- _Problem description_: Only one stretch of the data below should be repeated: the lines from the line containing "Open the Collaborators tab" through the line containing "This screenshot has width=900, height=495.", inclusive, exactly as they are.

===== Records shown =====

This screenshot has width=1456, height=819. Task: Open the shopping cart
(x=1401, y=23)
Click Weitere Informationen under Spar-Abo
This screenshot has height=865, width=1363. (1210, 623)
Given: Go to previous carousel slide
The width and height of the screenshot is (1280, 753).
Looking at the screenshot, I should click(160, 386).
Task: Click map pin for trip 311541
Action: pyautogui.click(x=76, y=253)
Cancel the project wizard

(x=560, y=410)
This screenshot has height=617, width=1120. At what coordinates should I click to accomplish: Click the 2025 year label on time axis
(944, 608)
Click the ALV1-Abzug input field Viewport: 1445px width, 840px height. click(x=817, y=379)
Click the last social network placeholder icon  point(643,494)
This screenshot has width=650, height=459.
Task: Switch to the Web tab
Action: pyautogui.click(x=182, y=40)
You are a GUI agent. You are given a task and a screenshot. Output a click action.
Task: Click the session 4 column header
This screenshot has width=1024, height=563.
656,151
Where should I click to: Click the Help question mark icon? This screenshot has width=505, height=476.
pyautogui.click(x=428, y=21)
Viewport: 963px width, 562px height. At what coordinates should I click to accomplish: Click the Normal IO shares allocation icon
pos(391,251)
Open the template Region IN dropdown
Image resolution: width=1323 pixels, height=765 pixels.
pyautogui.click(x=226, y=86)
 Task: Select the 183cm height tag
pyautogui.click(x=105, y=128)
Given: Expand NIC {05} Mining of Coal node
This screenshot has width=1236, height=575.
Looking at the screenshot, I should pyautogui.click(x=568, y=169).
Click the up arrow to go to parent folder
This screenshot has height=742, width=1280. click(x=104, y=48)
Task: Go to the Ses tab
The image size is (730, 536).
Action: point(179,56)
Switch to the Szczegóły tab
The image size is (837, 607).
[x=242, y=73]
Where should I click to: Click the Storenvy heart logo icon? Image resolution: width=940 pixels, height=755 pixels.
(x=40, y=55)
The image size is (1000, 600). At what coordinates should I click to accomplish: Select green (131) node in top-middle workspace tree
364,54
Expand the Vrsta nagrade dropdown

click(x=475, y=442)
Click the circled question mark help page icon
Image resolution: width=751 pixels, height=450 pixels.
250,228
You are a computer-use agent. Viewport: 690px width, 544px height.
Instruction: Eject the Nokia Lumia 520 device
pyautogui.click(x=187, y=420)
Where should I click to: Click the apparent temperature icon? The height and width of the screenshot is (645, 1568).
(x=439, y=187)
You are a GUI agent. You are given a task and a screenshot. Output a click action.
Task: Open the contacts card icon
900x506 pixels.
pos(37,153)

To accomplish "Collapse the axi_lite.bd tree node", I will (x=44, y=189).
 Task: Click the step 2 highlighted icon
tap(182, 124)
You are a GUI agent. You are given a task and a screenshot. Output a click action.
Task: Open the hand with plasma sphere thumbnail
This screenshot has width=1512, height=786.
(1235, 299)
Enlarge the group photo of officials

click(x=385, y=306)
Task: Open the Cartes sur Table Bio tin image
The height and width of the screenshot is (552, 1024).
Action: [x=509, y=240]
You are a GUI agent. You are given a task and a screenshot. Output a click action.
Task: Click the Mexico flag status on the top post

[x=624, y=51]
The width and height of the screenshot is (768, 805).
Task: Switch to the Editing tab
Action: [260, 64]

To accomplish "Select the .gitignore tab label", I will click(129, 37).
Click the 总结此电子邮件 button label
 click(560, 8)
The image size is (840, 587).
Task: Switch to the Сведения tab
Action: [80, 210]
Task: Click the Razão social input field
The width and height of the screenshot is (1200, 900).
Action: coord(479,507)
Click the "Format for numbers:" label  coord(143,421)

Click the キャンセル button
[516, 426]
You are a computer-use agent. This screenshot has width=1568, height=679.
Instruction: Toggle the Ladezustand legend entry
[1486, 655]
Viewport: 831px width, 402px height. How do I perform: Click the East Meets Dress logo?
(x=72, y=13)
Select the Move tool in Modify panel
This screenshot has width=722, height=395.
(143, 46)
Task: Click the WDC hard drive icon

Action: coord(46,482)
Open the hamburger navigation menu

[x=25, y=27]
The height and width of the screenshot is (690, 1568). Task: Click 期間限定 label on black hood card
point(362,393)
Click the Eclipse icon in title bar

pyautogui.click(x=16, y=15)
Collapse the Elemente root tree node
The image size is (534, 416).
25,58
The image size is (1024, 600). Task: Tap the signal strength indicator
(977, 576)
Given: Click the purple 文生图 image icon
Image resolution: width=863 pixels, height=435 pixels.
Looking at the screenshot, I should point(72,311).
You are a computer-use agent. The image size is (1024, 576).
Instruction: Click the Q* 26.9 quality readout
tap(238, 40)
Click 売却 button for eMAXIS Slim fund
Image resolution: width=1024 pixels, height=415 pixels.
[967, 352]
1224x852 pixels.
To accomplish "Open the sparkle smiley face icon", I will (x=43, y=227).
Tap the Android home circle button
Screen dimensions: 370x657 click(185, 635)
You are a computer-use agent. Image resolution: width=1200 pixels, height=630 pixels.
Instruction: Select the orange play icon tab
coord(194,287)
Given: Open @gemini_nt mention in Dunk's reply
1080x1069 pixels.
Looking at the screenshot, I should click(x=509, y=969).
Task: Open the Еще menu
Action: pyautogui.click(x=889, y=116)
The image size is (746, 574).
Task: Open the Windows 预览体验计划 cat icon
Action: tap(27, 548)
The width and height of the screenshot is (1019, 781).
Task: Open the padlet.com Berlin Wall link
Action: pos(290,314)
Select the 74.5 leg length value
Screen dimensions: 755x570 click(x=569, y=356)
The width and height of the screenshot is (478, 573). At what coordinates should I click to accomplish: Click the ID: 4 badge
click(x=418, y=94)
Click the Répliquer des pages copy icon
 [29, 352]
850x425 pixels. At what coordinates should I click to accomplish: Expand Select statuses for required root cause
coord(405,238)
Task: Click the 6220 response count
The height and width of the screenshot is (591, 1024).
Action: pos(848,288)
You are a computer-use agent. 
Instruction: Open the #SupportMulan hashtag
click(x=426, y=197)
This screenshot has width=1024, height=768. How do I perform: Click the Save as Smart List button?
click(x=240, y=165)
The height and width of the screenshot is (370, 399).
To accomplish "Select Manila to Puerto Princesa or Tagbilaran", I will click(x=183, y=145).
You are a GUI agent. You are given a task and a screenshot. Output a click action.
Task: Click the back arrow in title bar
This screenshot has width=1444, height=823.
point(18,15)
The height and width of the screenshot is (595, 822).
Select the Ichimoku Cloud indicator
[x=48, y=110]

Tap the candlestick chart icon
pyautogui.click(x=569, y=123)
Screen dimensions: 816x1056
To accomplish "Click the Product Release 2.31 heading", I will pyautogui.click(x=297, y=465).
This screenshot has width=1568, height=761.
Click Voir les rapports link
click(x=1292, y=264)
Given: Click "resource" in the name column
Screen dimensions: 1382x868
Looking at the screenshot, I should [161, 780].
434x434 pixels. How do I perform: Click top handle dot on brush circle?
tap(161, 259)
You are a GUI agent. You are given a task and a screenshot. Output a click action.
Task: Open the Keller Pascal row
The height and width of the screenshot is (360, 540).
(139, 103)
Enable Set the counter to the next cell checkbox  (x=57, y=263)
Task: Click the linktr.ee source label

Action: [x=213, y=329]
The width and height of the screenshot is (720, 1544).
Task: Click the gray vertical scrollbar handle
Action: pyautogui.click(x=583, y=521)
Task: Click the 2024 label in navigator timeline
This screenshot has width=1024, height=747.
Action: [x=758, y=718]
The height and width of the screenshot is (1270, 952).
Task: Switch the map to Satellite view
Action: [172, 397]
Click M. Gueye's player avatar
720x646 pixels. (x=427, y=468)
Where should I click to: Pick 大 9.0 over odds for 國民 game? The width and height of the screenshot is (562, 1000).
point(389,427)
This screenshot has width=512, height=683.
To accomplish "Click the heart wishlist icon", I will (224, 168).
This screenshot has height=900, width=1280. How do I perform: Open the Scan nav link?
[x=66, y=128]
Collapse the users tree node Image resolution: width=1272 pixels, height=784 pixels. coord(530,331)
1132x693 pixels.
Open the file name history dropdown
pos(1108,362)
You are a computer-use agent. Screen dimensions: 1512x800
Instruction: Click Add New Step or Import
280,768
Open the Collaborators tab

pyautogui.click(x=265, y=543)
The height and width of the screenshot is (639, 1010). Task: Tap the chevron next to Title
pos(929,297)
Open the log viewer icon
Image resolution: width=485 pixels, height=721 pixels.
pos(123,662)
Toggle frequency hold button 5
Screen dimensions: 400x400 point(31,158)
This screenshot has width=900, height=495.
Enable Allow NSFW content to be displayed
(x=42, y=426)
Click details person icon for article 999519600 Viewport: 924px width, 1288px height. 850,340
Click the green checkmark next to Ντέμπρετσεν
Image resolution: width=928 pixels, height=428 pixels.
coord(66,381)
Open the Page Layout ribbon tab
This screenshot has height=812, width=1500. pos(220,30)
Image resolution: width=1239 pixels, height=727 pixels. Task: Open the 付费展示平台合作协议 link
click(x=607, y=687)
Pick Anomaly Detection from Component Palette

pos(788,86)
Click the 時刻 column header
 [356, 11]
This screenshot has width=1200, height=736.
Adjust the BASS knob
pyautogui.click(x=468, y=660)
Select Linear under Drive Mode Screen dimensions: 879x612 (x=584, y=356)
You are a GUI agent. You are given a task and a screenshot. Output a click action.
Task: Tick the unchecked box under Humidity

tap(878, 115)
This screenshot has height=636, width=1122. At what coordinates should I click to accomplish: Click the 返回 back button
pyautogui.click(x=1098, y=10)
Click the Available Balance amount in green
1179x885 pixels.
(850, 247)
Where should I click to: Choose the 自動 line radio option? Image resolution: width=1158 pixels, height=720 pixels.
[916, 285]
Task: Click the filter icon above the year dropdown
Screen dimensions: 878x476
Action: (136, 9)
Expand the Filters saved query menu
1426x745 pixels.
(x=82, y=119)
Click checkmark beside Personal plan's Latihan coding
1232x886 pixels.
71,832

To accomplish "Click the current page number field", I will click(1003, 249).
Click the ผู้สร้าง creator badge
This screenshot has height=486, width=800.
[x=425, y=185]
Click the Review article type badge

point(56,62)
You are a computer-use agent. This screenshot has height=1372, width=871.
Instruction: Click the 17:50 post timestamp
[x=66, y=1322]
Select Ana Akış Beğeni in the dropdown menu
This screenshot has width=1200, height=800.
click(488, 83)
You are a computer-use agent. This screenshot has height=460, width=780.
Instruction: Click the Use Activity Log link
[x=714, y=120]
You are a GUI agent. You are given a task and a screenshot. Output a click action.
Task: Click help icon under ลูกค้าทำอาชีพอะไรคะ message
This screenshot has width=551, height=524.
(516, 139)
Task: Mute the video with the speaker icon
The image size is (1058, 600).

=====

- _Answer for this exercise_:
Open the Collaborators tab

pyautogui.click(x=265, y=543)
The height and width of the screenshot is (639, 1010). Task: Tap the chevron next to Title
pos(929,297)
Open the log viewer icon
Image resolution: width=485 pixels, height=721 pixels.
pos(123,662)
Toggle frequency hold button 5
Screen dimensions: 400x400 point(31,158)
This screenshot has width=900, height=495.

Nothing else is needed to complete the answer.